You can ask them, but surveys have other issues (with people who have stopped looking because they realise that it's futile, for instance).
- Jake Friends come and go. Enemies accumulate.
What bothers me in this is that, quite rightly, we wish to point out that young people are angry about their lack of prospects (whether they are currently formally unemployed or not). But the neolib narrative is only too happy to up the ante on that by talking about a third or half of under-25s looking for work. Why?
Because they have labour market reforms to sell us.
The whole (seemingly endless) media saga on youth unemployment, in which the official unemployment rate is never correctly construed, is about that: what you need is labour market "reforms".
Unemployment is low? The inflation monster is just around the corner, so we need to remove rigidities.
Unemployment is high? Removing labour market rigidities will make employers more likely to hire.
Youth without future
No house
No Job
No pension
No fear Economics is politics by other means
how do you know whether a student is seeking a job if there is no job to be found?
When he/she is registered at the public employment service.
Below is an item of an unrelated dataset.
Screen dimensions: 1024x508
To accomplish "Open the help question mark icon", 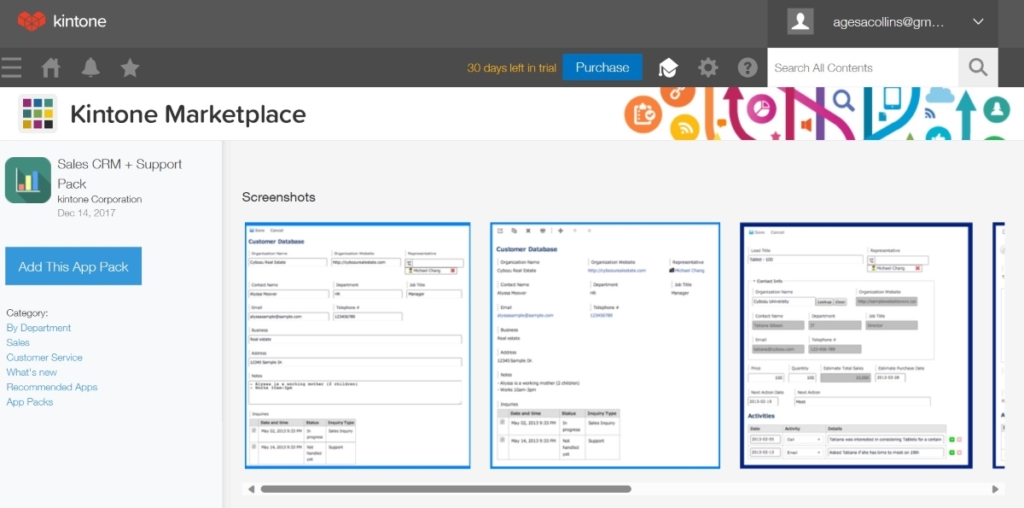I will point(747,68).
If he/she is not, then he/she is counted as inactive. "L'homme fut sûrement le voeu le plus fou des ténèbres " René Char
The only useful service they provide for a student wanting a part-time job is the employment database, which is online and does not require any registration.
As an anecdote, a friend of mine who had not grasped the system tried to register at the unemployment office despite studying and described a dialogue that went:
Employed students are counted as employed, and therefore part of the workforce.
Unemployed students are counted as students, and thus not in the workforce.
Underemployed students are counted as employed (and thus in the work force) for the fraction of their time they are employed and students (and therefore not in the workforce) for the fraction of their time they are not employed.
The net result is to synthetically lower the reported unemployment rate for 16-25 yr-olds, in the same way various retirement programmes synthetically lower the rate for 50+ yr-olds (you are less likely to go into retirement if you have job prospects, so some early retirees would have not retired if there had been jobs available).
There, Danish under-25 inactivity is cited at less than 30%, which means, not only that a lot of students also have jobs, but that the fact is carefully recorded.
France, otoh, shows the reverse (not in the chart, but the numbers are well-known): around 70% under-25 inactivity - as if no students had a job, which is simply not the case. INSEE says that their Labour Force Survey counts students with jobs in the workforce. Something is going wrong in the recording process?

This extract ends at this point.